Thursday, March 29, 2012
Ice Cave
Two weeks ago, my friend Alex and I decided to go snowshoeing at Castner Glacier. The goal was to spend some time outside in the wonderful spring weather and, if we could, find a way inside the glacier.
The parking area is just a wide bit of gravel shoulder where the Richardson Highway crosses Castner Creek. It's not marked, so you have to know this is the place to stop, and start walking upstream. Or, what would be upstream if the creek wasn't under 10 feet of snow and ice. I was here in summer and it was difficult going, you have to push for a bit through thick alders, which seems sketchy so you constantly yell and clap so you don't surprise any nearby bears. It's much easier this time of year as you can walk in the flat wide open of the creek itself. After about 1.5 miles of that, you come to a steep hill. Looking back from the top:
At this point, you're actually standing on Castner glacier: the hill is the terminus. This isn't entirely obvious in any season - even when there isn't a layer of snow, this part of the glacier is covered by a layer of rocks and even plants from upstream. But there are clues, such as this 20 foot ice wall sticking out of nowhere:
I was here last spring and found a cave entrance right at the base of the glacier's foot here, but now it is completely buried under the snow and I couldn't even tell where to start digging. So Alex and I decided to go further up-glacier to see what else we could find:
Up to the top of the terminus, there was a nice packed trail for us to follow, but going further required us to break new trail as no one had been out there. We came to the top of the next hill and found a large collapsed cave entrance in the valley below us.
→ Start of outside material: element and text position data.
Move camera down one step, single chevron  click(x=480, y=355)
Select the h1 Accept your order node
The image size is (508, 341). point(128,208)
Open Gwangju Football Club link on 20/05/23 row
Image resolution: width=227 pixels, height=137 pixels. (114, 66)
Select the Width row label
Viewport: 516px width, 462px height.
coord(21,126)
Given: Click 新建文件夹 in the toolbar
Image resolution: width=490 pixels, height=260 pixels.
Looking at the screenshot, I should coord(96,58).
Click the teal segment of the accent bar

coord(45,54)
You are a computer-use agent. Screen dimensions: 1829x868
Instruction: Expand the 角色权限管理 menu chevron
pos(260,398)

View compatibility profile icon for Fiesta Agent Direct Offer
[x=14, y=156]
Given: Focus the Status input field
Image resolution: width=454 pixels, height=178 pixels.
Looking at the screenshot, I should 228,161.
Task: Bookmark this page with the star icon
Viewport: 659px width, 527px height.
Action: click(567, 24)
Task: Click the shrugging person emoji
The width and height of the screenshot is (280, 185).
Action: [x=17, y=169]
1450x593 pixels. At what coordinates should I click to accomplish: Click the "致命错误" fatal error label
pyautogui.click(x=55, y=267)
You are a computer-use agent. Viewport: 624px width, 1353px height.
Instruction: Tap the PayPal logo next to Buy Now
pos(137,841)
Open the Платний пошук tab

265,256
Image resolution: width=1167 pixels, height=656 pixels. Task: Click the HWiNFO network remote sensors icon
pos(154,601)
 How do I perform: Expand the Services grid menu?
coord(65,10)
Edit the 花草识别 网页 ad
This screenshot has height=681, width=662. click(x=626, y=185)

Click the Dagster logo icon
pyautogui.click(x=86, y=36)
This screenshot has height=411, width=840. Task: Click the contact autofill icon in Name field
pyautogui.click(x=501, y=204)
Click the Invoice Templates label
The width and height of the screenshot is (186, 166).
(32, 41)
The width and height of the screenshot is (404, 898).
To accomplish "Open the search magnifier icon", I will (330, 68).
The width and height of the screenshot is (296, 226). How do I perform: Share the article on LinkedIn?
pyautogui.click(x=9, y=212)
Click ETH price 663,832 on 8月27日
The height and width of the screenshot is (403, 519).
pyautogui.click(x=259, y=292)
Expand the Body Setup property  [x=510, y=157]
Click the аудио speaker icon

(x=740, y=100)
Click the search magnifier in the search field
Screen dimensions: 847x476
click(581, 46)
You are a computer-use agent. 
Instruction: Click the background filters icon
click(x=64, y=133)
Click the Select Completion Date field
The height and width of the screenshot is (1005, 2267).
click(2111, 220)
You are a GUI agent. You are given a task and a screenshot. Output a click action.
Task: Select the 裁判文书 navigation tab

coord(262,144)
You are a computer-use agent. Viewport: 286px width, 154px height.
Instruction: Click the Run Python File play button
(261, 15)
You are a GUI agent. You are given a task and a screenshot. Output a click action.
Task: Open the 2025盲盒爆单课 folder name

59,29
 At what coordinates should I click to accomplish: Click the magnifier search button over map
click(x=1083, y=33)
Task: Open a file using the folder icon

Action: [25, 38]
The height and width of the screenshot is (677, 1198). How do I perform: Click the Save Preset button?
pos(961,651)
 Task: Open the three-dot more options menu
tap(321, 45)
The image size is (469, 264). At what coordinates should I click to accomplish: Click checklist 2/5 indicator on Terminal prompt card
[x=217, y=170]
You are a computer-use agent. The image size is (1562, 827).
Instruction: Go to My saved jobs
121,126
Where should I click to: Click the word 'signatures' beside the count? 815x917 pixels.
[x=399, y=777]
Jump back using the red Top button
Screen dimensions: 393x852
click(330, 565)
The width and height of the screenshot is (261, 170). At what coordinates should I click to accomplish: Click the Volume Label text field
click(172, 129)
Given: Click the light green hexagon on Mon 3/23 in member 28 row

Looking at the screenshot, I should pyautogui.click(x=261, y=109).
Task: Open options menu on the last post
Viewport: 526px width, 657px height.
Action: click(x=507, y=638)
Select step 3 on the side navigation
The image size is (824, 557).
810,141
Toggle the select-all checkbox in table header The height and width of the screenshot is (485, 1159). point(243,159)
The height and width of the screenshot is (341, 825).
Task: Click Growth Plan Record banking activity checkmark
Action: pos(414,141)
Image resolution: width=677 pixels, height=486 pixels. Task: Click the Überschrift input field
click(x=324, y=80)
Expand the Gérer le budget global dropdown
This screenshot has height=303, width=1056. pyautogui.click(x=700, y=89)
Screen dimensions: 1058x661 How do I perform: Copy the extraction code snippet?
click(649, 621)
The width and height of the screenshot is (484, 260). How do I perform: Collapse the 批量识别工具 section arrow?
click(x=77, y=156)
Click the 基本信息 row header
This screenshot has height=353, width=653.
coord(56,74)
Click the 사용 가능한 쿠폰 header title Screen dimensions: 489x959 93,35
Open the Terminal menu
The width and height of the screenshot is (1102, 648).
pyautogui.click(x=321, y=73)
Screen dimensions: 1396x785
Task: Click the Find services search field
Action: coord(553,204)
The gaps between the ice blocks looked possibly big enough to squeeze through, but there was no easy way down there, so we followed a set of animal tracks up a ridge line to the next hill:
There, we found another entrance, this time easy to get to:
Stepping inside:
This was a surprisingly large cavern - see the picture at the top of this post, which has me standing in it (did you miss that?), for scale. The cave continued back around a corner, and we could see a hint of light coming from back in the depths somewhere: Probably the other, collapsed entrance we saw earlier. Alex walked a bit down the corridor with a flash and I took a picture of the entrance lit by natural light and the passage lit by flash:
It was starting to get late out, and we had a ~3 mile slog through snow to get back to the car (finding a new route rather than going back over the top where we came from). So, time to go:
Back outside, the Sun was already set in our little valley, though it still lit the mountains nearby:
There was a bright aurora in the sky for the entire drive home.